* Extracted material *
....
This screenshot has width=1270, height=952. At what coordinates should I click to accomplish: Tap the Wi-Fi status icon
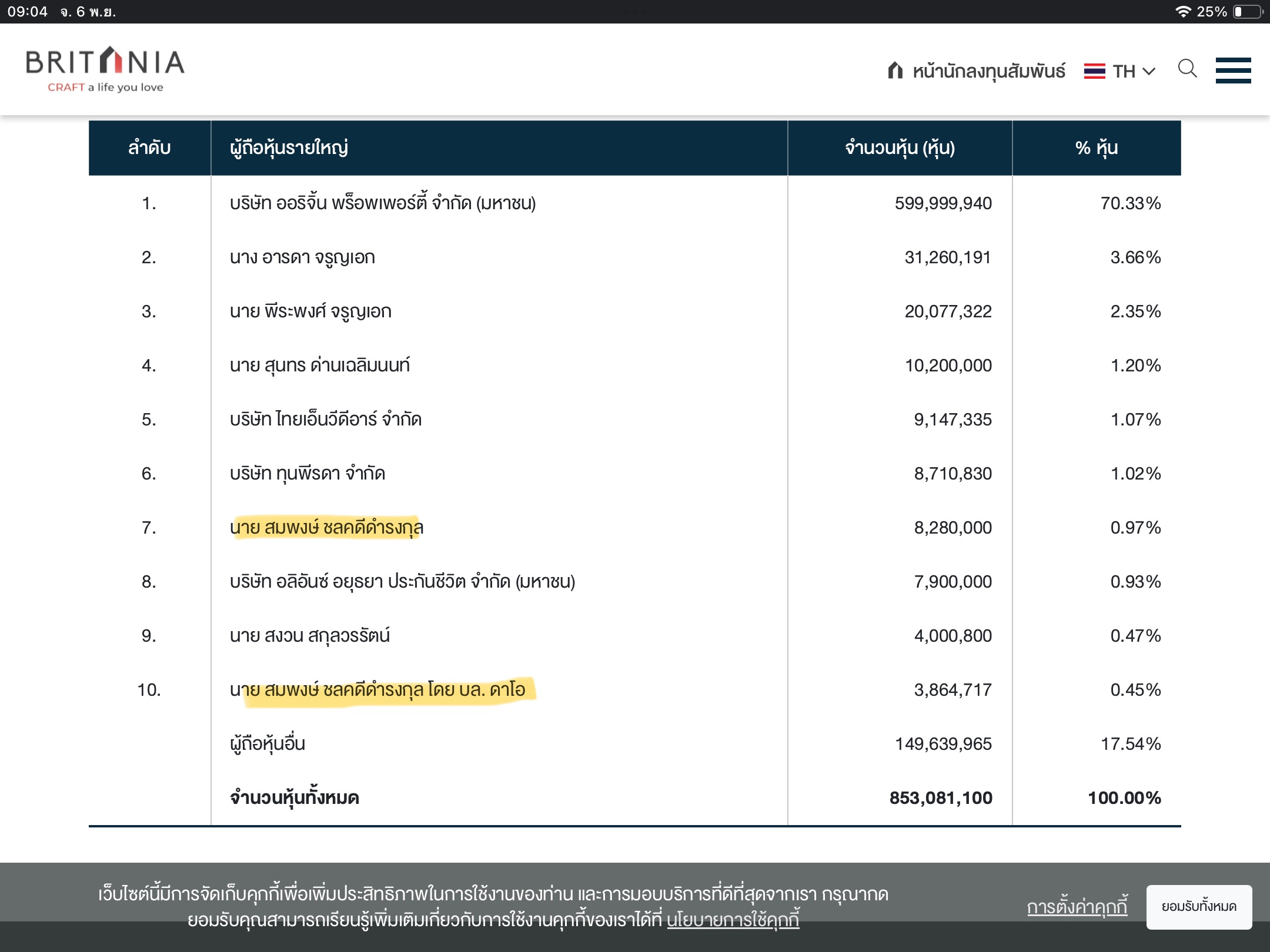point(1182,12)
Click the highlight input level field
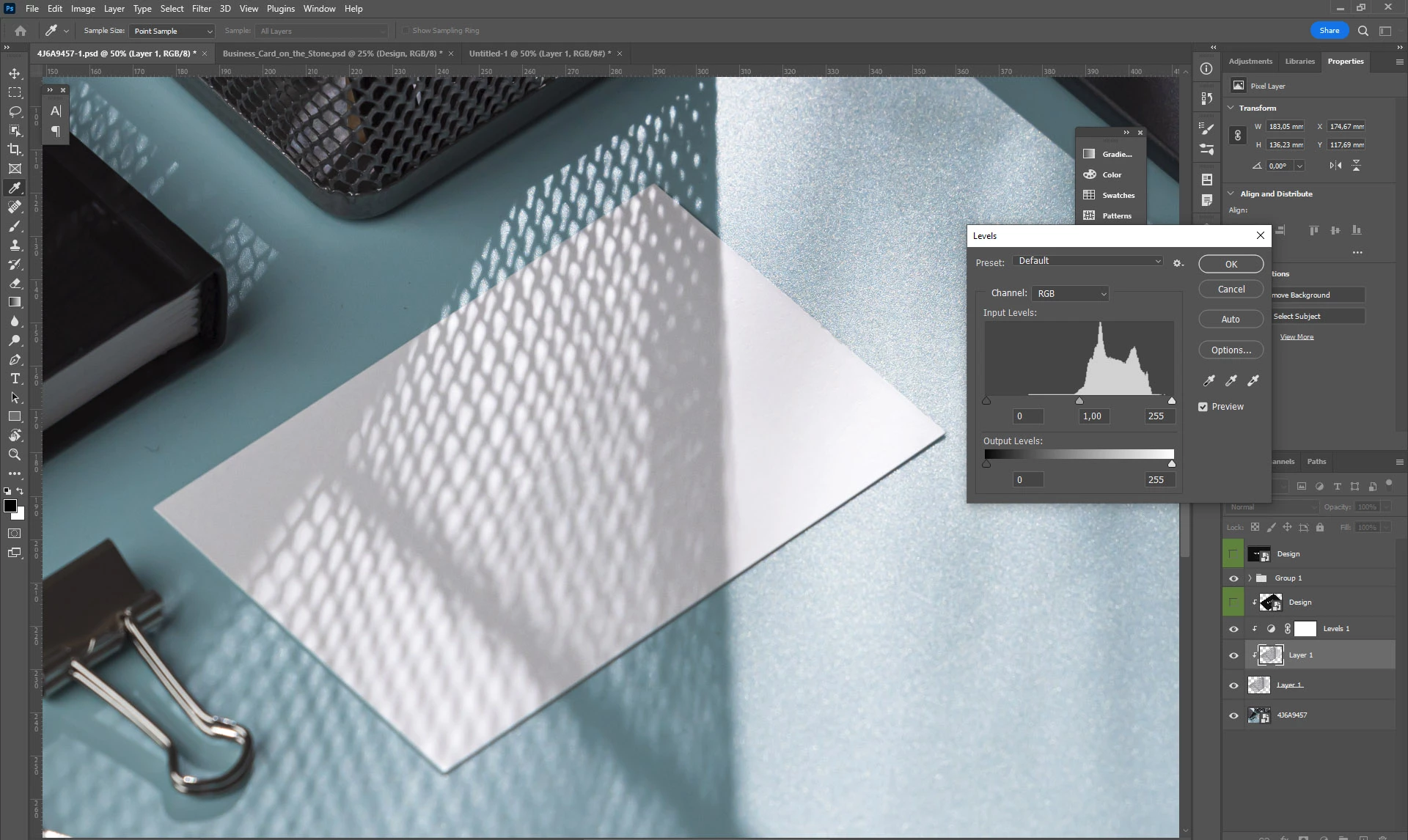1408x840 pixels. (x=1156, y=416)
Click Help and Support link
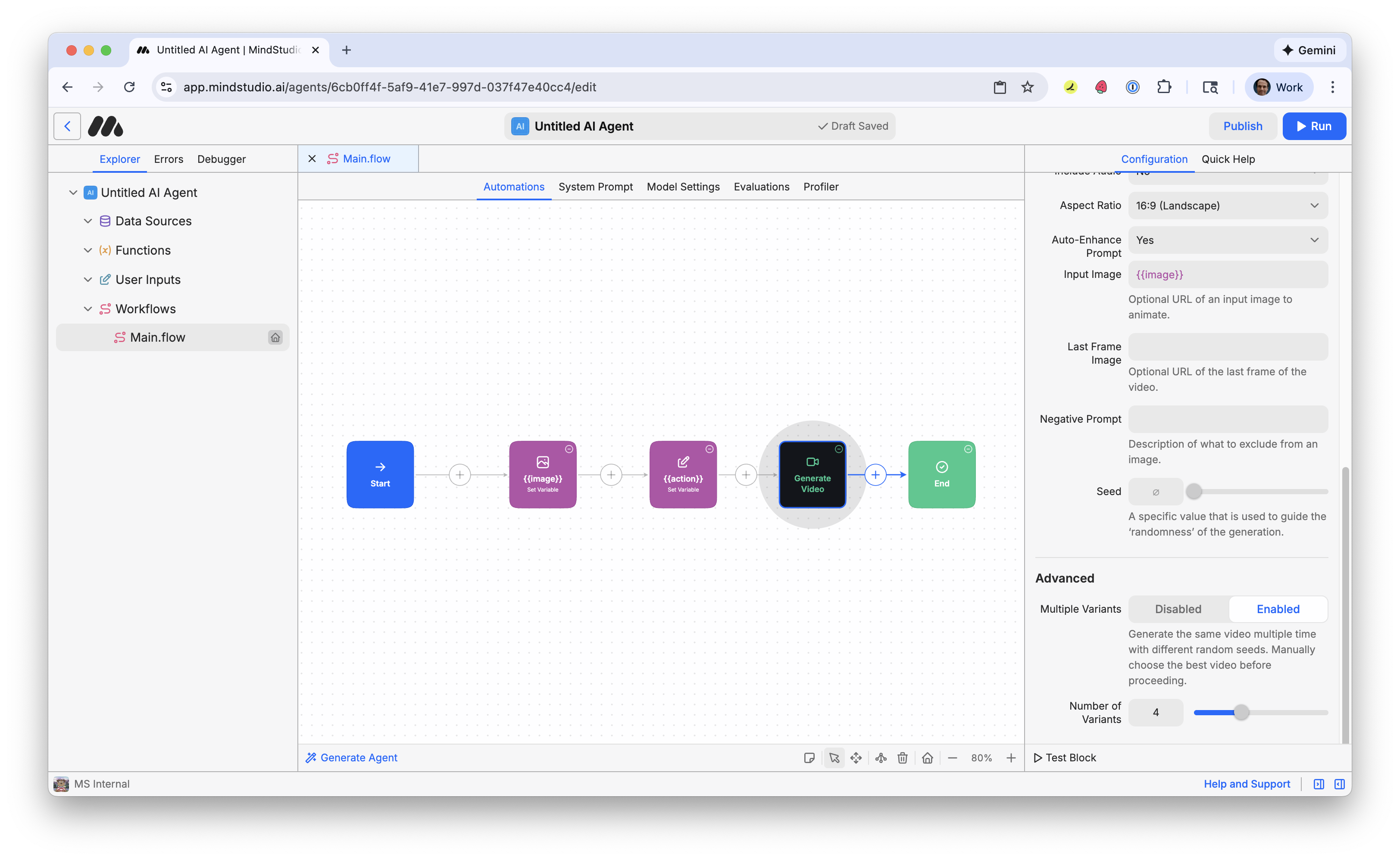The height and width of the screenshot is (860, 1400). coord(1247,784)
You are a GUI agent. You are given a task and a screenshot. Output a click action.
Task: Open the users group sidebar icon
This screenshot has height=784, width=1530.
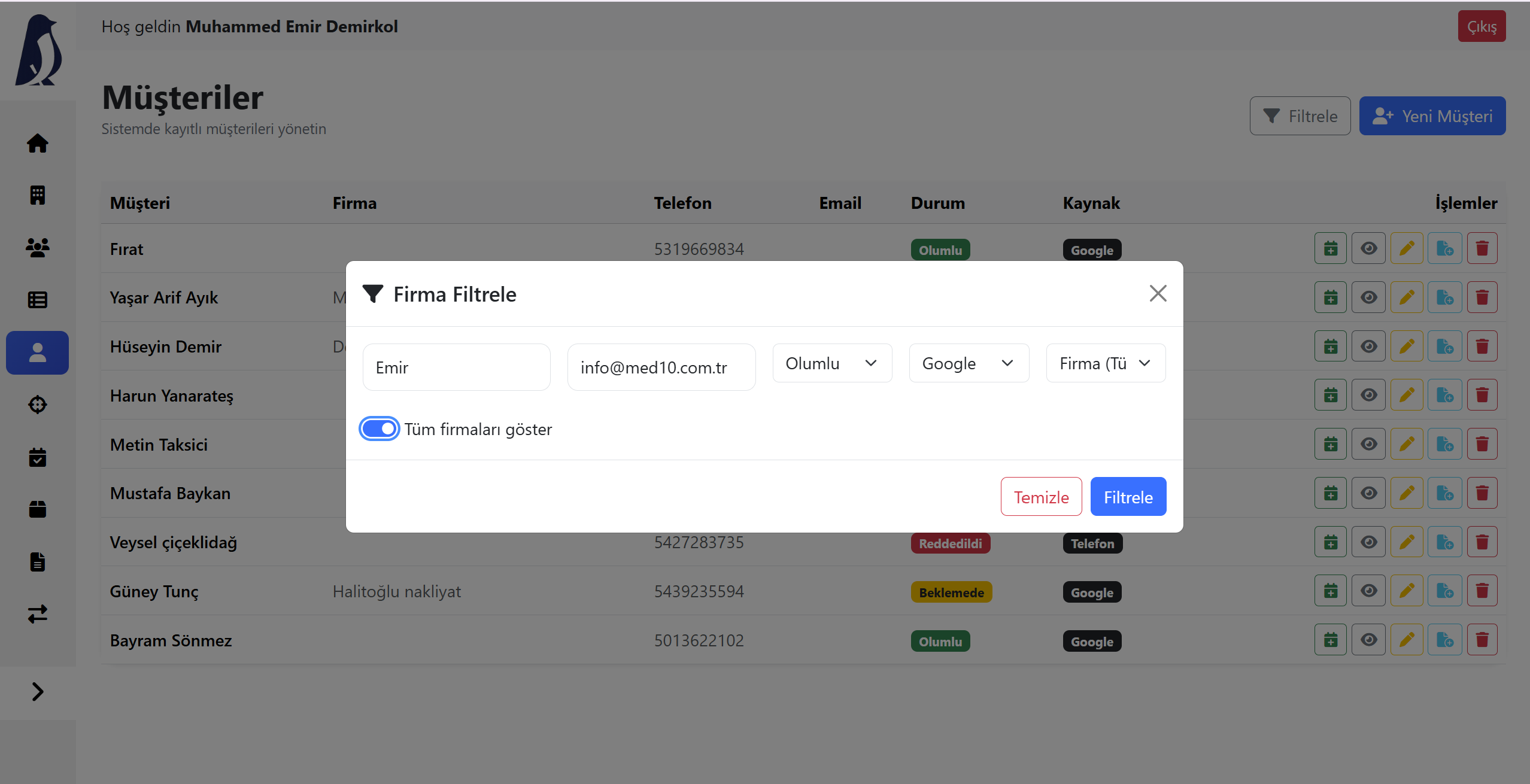[x=37, y=247]
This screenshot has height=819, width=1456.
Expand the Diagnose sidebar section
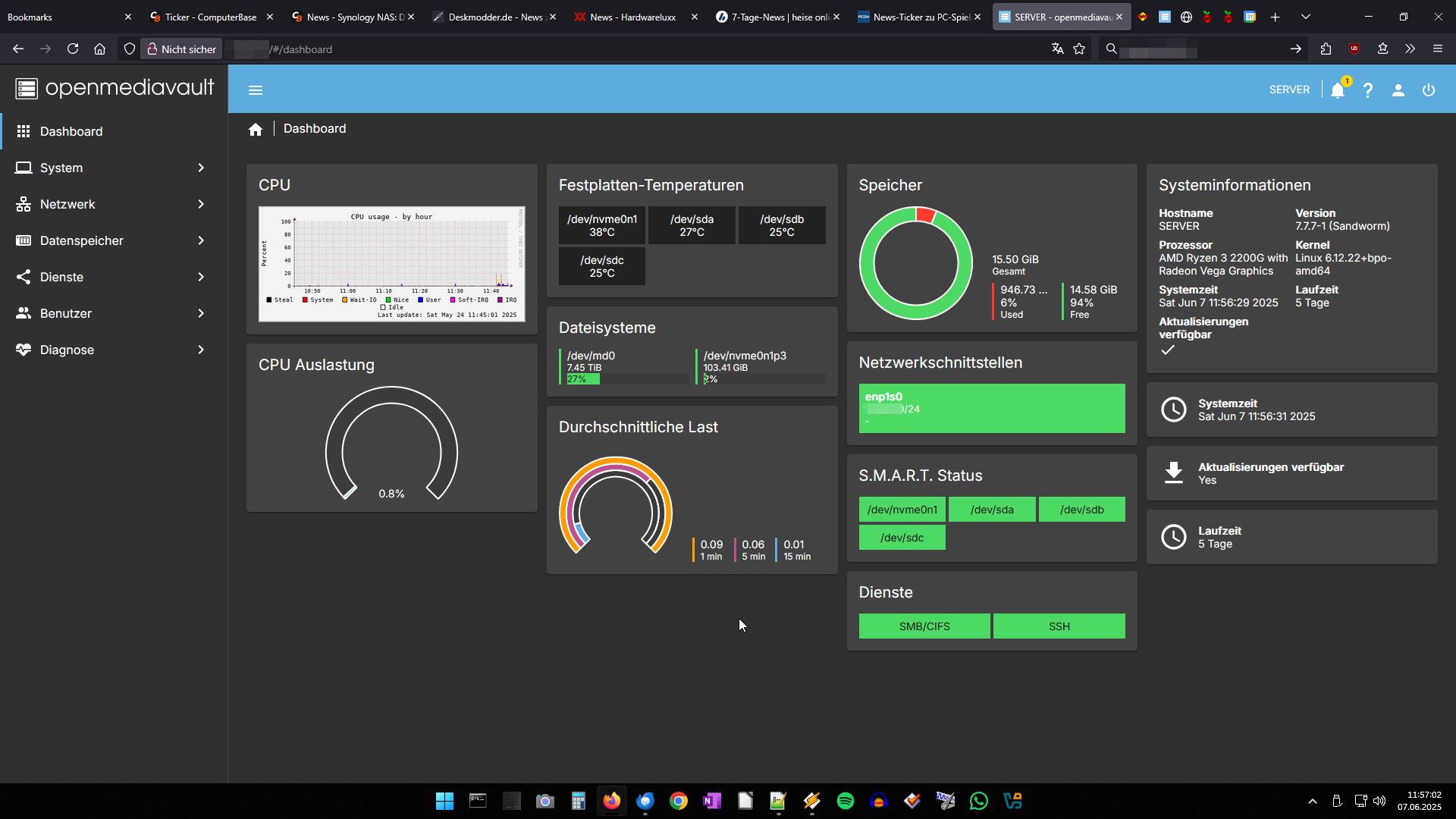pos(111,350)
....
* About this task *
From the line with "This screenshot has height=819, width=1456." to the final line of the entries above, reproduce each line exactly and nothing else; the pictures stay out.

* Completed task *
This screenshot has height=819, width=1456.
Expand the Diagnose sidebar section
pos(111,350)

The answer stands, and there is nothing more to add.